● Что нужно сделать:
1 – Кого, судя по отрывку о Пражской весне, чехи хотели видеть президентом вместо генерала Свободы?
2 – Напишите продолжение отрывка о Пражской весне, начиная сразу после его последнего предложения.

● Исходный текст:
■ ■ ■ ■ ■ ■ ■
Это всё — слова, словесная шелуха, как и придуманное западными советологами выражение «доктрина Брежнева». Ни реставрация никакая не угрожала, ни «доктрины» у Брежнева никакой не было. Попросту была и пока что осталась империя, и всякая попытка какой-то части этой империи выйти из повиновения немедленно и жестоко подавляется. Так было во все времена во всех империях, и для этого не было нужды создавать какую-то новую «доктрину» (да Брежнев по своим умственным способностям и не мог бы ничего сочинить!). У Филиппа II, когда он подавлял восстание в Нидерландах, у Наполеона в Испании, у французов в Алжире не было никакой специальной «доктрины Филиппа», «доктрины Наполеона» и т. д. А западным советологам, которые, к слову сказать, имеют о нас самое странное представление, свойственно сочинять концепции логически стройные, но исторически ничему не соответствующие…
Москва сделала несколько самых зловещих предупреждений чехословацким реформаторам; навязала им в президенты своего ставленника генерала Свободу (чехи хотели видеть на этом посту Смрковского, самого последовательного реформатора из всех деятелей Пражской весны). Наши газеты регулярно печатали клеветнические материалы об ответственных государственных и партийных деятелях Чехословакии. Наконец, мы вызвали всё чехословацкое руководство на совещание, где, видимо, предъявили ультимативное требование отказаться от всех реформ. Одновременно мы распространяли старую, образца 1917-го года, выдумку об «империалистах», которые собираются «захватить» социалистическую Чехословакию…
Дни свободной Чехословакии были сочтены. Наши «простые люди» возмущались «чехами», которых «мы освободили» и которые теперь не хотят нам подчиняться, готовы нас «променять на американцев». Среди либералистов были разногласия: принимая желаемое за действительное, одни утверждали, что мы не посмеем оккупировать Чехословакию (Венгрию 1956-го года они забывали); другие полагали, что Чехословакия будет сопротивляться нашей интервенции, «а там подоспеют американские войска…» Едва ли не меньшинство понимало, что дни правительства Дубчека сочтены.
■ ■ ■ ■ ■ ■ ■
● Извлечённые данные:
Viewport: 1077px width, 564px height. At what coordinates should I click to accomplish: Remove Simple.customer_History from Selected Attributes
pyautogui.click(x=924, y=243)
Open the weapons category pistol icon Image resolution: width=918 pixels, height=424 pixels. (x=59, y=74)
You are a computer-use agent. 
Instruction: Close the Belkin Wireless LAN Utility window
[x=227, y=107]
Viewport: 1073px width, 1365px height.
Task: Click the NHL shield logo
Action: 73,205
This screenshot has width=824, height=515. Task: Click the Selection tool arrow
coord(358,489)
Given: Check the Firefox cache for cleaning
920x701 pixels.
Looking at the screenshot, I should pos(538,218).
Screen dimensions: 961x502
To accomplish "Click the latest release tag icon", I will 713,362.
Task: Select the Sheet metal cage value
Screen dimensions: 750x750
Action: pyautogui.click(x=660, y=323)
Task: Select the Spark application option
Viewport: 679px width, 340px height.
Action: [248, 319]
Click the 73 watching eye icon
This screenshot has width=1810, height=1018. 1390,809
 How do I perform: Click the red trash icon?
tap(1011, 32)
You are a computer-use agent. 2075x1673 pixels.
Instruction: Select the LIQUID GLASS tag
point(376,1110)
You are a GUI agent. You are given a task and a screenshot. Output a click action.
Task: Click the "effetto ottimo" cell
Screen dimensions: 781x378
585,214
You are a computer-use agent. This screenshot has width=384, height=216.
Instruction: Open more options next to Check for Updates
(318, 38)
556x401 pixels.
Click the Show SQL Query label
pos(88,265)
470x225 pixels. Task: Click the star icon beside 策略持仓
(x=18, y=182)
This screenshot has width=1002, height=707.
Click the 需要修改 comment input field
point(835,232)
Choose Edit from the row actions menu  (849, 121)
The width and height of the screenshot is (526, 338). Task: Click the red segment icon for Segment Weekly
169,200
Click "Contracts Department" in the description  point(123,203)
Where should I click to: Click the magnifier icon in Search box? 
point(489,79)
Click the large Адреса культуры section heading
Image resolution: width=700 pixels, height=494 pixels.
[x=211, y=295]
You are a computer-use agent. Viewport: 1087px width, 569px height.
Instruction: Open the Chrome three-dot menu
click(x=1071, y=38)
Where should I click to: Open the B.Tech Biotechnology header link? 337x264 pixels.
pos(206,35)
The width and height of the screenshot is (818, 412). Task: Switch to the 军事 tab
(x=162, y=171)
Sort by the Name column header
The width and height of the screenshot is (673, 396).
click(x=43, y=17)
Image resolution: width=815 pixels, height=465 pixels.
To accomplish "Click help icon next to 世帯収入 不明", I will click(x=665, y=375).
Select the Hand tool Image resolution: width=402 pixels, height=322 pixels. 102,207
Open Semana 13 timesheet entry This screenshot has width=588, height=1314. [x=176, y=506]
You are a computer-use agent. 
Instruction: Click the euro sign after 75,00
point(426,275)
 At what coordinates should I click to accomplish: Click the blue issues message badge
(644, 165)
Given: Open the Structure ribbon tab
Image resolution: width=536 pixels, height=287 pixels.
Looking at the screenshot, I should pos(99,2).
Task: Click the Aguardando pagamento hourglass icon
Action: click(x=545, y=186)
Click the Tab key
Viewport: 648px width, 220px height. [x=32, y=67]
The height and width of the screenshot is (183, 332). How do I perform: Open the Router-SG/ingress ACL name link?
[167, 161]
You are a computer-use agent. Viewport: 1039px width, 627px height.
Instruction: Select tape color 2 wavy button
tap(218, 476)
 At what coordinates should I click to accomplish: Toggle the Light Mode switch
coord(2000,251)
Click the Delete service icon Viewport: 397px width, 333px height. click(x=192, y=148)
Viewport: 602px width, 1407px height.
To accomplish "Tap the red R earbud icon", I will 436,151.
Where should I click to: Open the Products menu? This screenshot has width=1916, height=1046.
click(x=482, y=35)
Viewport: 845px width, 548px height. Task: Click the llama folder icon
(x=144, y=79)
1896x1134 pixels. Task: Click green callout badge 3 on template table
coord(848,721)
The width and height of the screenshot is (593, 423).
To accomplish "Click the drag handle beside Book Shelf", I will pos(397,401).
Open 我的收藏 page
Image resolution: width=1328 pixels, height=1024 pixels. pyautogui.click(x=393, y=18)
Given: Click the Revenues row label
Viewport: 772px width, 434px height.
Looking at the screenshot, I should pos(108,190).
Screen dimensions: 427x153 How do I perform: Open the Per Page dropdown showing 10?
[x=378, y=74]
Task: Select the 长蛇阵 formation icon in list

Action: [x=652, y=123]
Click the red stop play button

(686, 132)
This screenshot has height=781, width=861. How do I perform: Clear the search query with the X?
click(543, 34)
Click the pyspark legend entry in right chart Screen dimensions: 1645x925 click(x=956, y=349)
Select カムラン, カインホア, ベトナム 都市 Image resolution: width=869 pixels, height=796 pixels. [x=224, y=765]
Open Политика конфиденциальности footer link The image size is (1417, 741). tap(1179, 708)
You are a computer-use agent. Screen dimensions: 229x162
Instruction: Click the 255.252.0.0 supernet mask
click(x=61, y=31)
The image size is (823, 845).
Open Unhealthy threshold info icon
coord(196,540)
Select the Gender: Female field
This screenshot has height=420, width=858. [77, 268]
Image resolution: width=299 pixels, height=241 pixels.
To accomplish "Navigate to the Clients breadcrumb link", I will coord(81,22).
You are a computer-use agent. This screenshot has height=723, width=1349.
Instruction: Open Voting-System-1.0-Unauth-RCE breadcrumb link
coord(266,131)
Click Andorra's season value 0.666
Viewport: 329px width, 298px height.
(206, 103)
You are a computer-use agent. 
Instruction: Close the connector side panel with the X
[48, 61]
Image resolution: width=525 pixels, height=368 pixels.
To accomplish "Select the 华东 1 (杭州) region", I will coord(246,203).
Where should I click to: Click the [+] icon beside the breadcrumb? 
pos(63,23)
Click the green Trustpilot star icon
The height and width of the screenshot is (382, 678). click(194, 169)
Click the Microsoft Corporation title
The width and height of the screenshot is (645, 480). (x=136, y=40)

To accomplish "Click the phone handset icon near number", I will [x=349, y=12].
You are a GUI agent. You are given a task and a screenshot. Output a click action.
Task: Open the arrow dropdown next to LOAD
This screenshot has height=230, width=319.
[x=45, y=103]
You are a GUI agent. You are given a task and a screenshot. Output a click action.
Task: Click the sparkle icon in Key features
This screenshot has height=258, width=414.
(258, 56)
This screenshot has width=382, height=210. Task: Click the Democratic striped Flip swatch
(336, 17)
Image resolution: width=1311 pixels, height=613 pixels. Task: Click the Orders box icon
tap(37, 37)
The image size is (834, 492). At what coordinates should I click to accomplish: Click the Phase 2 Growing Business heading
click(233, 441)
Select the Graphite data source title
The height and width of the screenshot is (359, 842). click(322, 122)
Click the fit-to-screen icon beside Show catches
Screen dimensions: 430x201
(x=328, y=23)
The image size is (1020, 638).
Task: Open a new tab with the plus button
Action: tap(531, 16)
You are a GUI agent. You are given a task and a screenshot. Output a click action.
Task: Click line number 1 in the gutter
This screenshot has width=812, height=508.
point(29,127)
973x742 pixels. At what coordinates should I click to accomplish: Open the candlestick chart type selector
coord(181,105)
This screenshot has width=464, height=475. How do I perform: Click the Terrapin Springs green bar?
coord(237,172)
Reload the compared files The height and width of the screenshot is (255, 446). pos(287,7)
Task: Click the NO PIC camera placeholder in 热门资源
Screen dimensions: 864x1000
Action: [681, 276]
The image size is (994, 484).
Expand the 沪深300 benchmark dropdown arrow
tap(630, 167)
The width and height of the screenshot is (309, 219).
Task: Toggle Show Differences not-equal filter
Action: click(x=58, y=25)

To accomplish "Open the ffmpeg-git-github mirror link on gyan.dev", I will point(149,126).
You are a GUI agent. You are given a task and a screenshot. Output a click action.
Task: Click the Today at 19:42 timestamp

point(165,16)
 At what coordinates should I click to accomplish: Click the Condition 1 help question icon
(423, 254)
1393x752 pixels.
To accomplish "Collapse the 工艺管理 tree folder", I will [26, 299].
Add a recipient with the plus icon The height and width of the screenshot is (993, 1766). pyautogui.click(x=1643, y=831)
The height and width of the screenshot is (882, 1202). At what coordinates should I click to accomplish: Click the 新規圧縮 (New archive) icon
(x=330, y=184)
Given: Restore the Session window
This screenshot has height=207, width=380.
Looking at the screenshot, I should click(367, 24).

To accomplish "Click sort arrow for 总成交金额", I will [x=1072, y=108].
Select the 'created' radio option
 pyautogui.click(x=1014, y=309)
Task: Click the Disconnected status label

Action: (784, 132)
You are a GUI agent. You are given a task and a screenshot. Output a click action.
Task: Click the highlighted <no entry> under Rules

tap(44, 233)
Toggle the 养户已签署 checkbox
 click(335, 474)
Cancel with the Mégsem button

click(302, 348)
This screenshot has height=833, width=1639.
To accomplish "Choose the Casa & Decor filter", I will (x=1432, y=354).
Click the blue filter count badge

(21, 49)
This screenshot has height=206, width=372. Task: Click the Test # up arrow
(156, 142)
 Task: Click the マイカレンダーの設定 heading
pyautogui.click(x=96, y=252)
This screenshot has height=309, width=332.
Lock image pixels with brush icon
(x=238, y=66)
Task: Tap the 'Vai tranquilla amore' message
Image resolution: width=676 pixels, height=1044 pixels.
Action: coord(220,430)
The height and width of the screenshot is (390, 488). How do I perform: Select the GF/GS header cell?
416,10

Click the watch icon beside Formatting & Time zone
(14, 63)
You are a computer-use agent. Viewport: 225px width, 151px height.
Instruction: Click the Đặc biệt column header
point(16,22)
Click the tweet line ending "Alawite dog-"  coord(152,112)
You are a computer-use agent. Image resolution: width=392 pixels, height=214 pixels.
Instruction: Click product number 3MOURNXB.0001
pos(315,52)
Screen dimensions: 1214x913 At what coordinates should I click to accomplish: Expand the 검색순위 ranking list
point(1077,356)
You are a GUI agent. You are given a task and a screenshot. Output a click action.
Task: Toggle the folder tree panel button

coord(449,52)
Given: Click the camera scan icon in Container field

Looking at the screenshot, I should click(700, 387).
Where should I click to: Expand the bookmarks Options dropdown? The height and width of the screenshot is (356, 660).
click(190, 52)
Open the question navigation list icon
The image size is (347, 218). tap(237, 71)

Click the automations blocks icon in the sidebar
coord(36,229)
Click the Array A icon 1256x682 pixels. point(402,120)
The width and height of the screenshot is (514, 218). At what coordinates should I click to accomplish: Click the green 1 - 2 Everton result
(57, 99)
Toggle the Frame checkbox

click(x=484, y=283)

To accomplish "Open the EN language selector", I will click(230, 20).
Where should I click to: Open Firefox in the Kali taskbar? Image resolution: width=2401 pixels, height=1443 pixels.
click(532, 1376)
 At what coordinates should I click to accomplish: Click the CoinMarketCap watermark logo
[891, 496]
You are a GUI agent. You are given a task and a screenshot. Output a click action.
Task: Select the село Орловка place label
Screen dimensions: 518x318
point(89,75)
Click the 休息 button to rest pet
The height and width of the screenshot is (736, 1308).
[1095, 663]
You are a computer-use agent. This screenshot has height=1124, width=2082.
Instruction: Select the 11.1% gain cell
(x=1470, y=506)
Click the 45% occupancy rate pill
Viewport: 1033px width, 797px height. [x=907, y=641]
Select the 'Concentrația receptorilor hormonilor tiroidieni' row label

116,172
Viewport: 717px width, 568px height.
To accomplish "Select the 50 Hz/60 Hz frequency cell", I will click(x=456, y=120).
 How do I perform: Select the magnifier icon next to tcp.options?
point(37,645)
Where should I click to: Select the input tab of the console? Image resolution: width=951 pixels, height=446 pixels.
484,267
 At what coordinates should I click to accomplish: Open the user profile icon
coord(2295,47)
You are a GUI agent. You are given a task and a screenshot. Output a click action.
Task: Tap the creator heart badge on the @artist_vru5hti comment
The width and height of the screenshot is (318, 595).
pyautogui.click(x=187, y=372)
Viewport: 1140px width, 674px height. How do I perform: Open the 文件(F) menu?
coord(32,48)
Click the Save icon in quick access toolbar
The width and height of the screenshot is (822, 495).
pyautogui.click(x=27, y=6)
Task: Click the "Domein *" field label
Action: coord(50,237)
■ ■ ■ ■ ■ ■ ■
● Ответы к заданиям:
1 – Смрковского, самого последовательного реформатора из всех деятелей Пражской весны.

2 –
Утром 21-го августа сквозь советские глушилки, которые с этого дня опять возобновили свою работу, я услышал свободное радио, сообщавшее о нашей интервенции. Мы торопились, так как вскоре должен был собраться съезд чехословацкой компартий, и хотя, конечно, он не мог бы повлиять на наше решение, но с точки зрения пропаганды легче было обвинить в «измене» отдельных лиц, чем целую партию. Съезд мы отменили. Мы ввели в Чехословакию 600 тысяч солдат (т. е. армию большую, чем вся Великая армия Наполеона), причем заставили участвовать во вторжении наших сателлитов — во-первых, «доказывая» этим «интернациональный» характер нашей интервенции, во-вторых, делая наших вассалов ответственными за эту агрессию.
Была и наша агентура внутри чехословацкого руководства, которая тоже выполнила свое дело: Биляк, Штроугал и другие обратились к нашему правительству с просьбой «спасти» Чехословакию от «реставрации капитализма». Эти люди получили в новом правительстве, учрежденном нами, самые высокие посты; они их занимают и поныне, а потому естественно, что они и сейчас поливают грязью Дубчека и благодарят нас за «помощь» (хотя вроде бы Дубчек хотел сделать именно то самое, что хотим теперь делать мы сами и поставленное нами 20 лет назад правительство Чехословакии). Естественно также и то, что мы и сейчас оправдываем наше вторжение в Чехословакию в 1968-м году, так как мы пока что скорее откажемся от «перестройки», чем от имперского принципа.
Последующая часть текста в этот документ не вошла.